Treść polecenia. Skopiuj dokładnie fragment poniższego tekstu o odświeżonym Citroenie C4 Picasso, od słów „Trudno to odświeżenie” do słów „bardzo subtelnego liftingu.” włącznie.

Fragment tekstu.

Rodzinne nowości Citroena – C4 Picasso i spółka

Mówiąc wprost, słowo „nowości” jest tu trochę na wyrost. Obecna generacja rodzinnego C4 Picasso nie pachnie już nowością i zaraz wybiją jej 4 lata. Marka postanowiła więc odświeżyć swojego głównego gracza w segmencie aut rodzinnych. Razem z „Ce-czwórką” na zabiegi kosmetyczne załapał się też jego większy brat, model Grand C4 Picasso, a także modele Jumpy oraz Spacetourer.

Trudno to odświeżenie nazwać drastycznym. Na pierwszy rzut oka niewiele się zmieniło. Oczywiste zmiany zauważymy z tyłu pojazdu, gdzie rozgościły się nowe „trójwymiarowe” światła, a z przodu oba rodzinne warianty C4 Picasso otrzymały nieco przeprojektowany zderzak. I to by było na tyle z rzucających się w oczy nowości. Oczywiście w katalogu pojawiły się nowe wzory felg aluminiowych, odświeżona paleta barw i możliwość zamówienia dwukolorowego nadwozia (z czarnym dachem), jednak Francuzi dokonali bardzo subtelnego liftingu.

Nieco więcej dzieje się w rodzinnych Citroenach gdy zajrzymy do środka. Producent oferuje 4 różne tonacje wnętrza: standardową w kolorze Ardoise, oraz trzy opcjonalne – Wild Blue, Dune Beige oraz Hype Grey. Dzięki temu do wnętrza C4 Picasso zostało tchnięte nieco życia i finezji. W końcu kto powiedział, że rodzinne auto musi być nudne, szare i nijakie. W obu modelach nadal znajdziemy lubianą przez wielu użytkowników panoramiczną przednią szybę w duecie ze szklanym dachem o powierzchni aż 5,3 m2. Dzięki temu w kabinie pasażerskiej jest naprawdę jasno i przestronnie. We wnętrzu znalazła się także (ciesząca się nieco gorszą sławą) tablica wskaźników prędkościomierza, obrotomierza etc. umieszczona centralnie na desce rozdzielczej, nad centrum multimedialnym. Jedni rozwiązanie to chwalą, inni (zwłaszcza kierowcy) chcieliby mieć niektóre informacje tylko dla siebie. Jednak umieszczenie obydwu ekranów jeden nad drugim nadaje wnętrzu symetrii i schludności.

Zapisy odnajdywania pozycji
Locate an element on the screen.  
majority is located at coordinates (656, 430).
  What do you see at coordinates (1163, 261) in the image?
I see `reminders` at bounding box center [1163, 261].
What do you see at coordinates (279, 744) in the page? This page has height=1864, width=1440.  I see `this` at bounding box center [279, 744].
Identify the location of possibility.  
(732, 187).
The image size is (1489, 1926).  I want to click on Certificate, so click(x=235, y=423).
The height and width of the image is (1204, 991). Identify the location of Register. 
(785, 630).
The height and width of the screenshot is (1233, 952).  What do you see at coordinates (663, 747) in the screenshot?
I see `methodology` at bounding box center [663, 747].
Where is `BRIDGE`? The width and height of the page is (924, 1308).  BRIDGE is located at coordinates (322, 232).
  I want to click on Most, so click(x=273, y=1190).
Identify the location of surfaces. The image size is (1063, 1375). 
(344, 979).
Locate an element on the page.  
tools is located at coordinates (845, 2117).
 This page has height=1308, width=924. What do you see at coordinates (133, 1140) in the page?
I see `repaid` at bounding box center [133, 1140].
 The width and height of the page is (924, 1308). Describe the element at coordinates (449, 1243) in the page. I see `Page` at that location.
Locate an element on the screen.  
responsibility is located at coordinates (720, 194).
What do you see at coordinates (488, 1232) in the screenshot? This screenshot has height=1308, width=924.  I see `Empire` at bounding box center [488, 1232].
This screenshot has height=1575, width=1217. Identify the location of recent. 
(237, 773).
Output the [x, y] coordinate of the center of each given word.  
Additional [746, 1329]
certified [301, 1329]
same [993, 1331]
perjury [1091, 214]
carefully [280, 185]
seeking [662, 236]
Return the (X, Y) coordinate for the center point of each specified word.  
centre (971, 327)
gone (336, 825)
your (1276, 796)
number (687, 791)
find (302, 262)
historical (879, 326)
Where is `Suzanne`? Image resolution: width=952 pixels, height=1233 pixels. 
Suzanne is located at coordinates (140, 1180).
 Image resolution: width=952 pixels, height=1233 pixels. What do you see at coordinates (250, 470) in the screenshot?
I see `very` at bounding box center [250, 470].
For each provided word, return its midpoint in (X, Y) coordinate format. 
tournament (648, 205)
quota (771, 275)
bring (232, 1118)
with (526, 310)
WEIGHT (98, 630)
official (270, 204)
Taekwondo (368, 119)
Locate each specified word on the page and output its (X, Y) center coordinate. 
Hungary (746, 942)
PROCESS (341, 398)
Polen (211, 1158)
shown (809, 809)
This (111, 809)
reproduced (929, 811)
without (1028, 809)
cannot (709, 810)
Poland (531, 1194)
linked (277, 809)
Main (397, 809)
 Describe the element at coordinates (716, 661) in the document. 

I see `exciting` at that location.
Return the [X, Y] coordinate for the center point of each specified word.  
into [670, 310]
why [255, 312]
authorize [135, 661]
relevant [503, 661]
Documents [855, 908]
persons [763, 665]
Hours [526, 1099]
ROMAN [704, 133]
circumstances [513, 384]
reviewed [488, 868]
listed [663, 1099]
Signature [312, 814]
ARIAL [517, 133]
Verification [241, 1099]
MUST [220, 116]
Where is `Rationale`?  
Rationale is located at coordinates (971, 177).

Rozwiązanie zadania.
Trudno to odświeżenie nazwać drastycznym. Na pierwszy rzut oka niewiele się zmieniło. Oczywiste zmiany zauważymy z tyłu pojazdu, gdzie rozgościły się nowe „trójwymiarowe” światła, a z przodu oba rodzinne warianty C4 Picasso otrzymały nieco przeprojektowany zderzak. I to by było na tyle z rzucających się w oczy nowości. Oczywiście w katalogu pojawiły się nowe wzory felg aluminiowych, odświeżona paleta barw i możliwość zamówienia dwukolorowego nadwozia (z czarnym dachem), jednak Francuzi dokonali bardzo subtelnego liftingu.